Improving the Performance of Multi-class Intrusion Detection Systems using Feature Reduction

TL;DR

This paper presents a hybrid feature selection approach combined with adaptive boosting and naive Bayes to enhance multi-class intrusion detection accuracy while reducing feature set size.

Contribution

It introduces a novel hybrid feature selection method with adaptive boosting for improved multi-class intrusion detection accuracy.

Findings

Achieved higher detection accuracy with fewer features.

Effectively determined attack types in multi-class scenarios.

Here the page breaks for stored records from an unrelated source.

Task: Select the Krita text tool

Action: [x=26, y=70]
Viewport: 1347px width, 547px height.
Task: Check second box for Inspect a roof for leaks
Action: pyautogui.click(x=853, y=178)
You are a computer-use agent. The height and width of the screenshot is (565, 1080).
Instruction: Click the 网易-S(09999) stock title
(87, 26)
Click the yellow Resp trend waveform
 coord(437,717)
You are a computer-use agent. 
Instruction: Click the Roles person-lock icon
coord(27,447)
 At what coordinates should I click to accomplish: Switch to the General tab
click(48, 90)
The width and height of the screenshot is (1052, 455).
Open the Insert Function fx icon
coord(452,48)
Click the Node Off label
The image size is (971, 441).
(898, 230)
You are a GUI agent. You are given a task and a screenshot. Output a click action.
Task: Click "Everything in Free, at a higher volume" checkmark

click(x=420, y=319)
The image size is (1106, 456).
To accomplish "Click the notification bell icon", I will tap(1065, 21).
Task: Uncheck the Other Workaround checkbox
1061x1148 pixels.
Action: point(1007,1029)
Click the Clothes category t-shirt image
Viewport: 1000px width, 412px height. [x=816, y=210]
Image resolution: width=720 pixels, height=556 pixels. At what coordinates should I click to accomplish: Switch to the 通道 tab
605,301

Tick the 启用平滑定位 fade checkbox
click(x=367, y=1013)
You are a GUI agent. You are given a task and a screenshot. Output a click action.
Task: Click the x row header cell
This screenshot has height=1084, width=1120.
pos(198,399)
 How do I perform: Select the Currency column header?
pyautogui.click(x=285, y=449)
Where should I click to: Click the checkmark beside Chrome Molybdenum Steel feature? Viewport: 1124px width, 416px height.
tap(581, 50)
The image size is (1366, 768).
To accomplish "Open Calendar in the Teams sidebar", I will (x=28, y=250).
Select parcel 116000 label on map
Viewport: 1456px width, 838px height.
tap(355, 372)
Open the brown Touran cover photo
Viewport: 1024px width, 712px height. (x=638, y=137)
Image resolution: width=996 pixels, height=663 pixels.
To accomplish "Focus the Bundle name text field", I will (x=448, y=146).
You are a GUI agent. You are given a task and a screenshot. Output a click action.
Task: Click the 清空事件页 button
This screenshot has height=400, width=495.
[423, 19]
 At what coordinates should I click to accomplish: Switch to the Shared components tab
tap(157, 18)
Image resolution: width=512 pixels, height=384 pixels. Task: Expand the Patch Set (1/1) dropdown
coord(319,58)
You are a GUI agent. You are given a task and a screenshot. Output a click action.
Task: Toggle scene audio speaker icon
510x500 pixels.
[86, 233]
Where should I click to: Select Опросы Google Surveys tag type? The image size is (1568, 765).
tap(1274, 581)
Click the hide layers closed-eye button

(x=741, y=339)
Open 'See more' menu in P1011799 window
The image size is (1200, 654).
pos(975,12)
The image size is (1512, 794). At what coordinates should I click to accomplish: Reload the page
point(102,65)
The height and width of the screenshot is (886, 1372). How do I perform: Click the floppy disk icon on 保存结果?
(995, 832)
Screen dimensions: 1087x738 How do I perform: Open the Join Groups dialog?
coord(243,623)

Validated on the NSL-KDD dataset with promising results.

Abstract

Intrusion detection systems (IDS) are widely studied by researchers nowadays due to the dramatic growth in network-based technologies. Policy violations and unauthorized access is in turn increasing which makes intrusion detection systems of great importance. Existing approaches to improve intrusion detection systems focus on feature selection or reduction since some features are irrelevant or redundant which when removed improve the accuracy as well as the learning time. In this paper we propose a hybrid feature selection method using Correlation-based Feature Selection and Information Gain. In our work we apply adaptive boosting using na\"ive Bayes as the weak (base) classifier. The key point in our research is that we are able to improve the detection accuracy with a reduced number of features while precisely determining the attack. Experimental results showed that our proposed method achieved high accuracy compared to methods using only 5-class problem. Correlation is done using Greedy search strategy and na\"ive Bayes as the classifier on the reduced NSL-KDD dataset.